#### TASK ITEM:
Please write out every record exactly, but keep any images out of it.
○ ○ ○ ○ ○
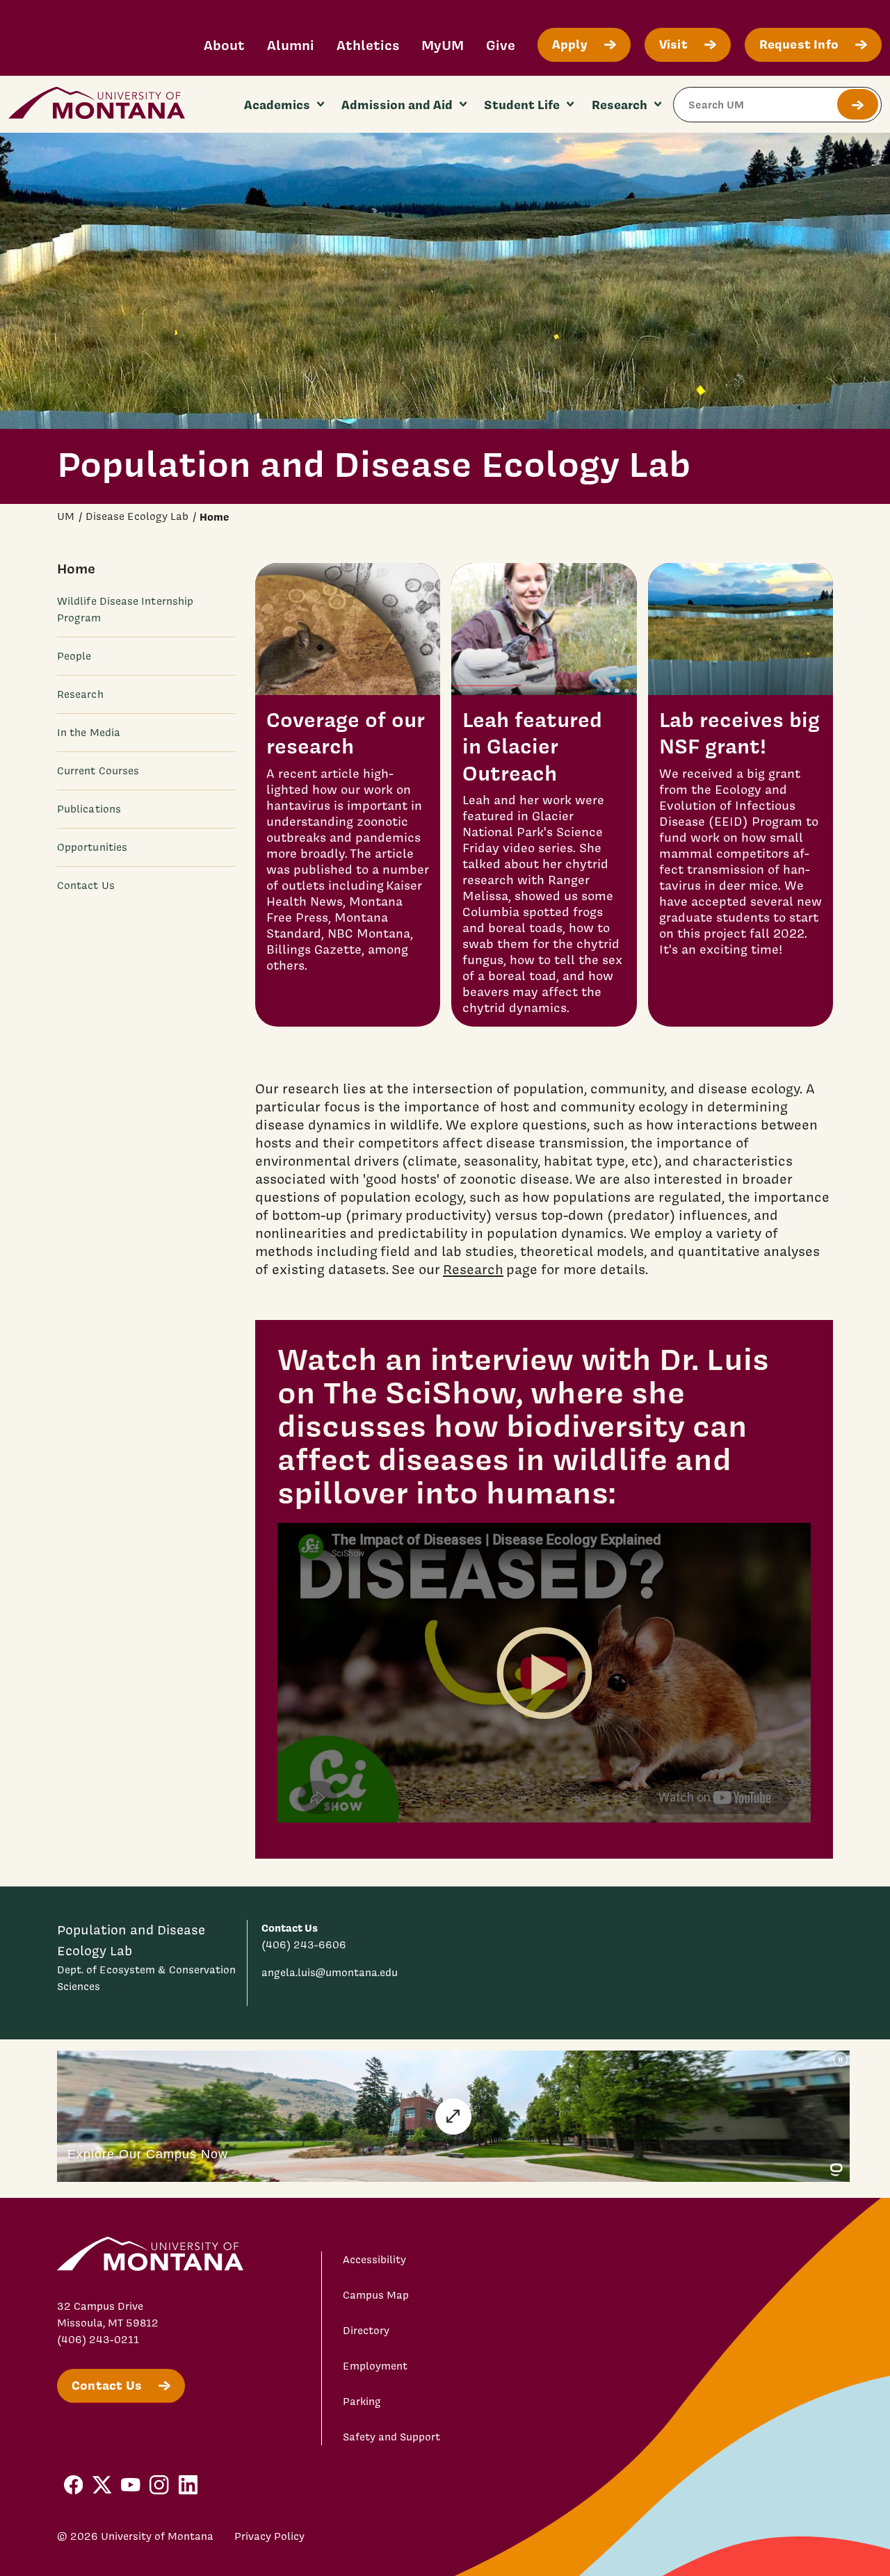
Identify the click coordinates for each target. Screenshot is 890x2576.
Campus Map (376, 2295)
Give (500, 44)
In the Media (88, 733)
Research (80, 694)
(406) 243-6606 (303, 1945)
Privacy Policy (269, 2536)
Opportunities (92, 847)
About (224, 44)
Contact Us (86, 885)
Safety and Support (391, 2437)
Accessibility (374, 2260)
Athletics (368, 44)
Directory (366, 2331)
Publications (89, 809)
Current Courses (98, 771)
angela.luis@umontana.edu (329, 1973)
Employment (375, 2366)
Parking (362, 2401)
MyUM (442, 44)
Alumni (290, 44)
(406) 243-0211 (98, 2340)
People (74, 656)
○ ○ ○ ○ ○
#### OUTPUT OF THE EXERCISE:
Identify the click coordinates for each target. Screenshot is 890x2576.
Campus Map (376, 2295)
Give (500, 44)
In the Media (88, 733)
Research (80, 694)
(406) 243-6606 (303, 1945)
Privacy Policy (269, 2536)
Opportunities (92, 847)
About (224, 44)
Contact Us (86, 885)
Safety and Support (391, 2437)
Accessibility (374, 2260)
Athletics (368, 44)
Directory (366, 2331)
Publications (89, 809)
Current Courses (98, 771)
angela.luis@umontana.edu (329, 1973)
Employment (375, 2366)
Parking (362, 2401)
MyUM (442, 44)
Alumni (290, 44)
(406) 243-0211 (98, 2340)
People (74, 656)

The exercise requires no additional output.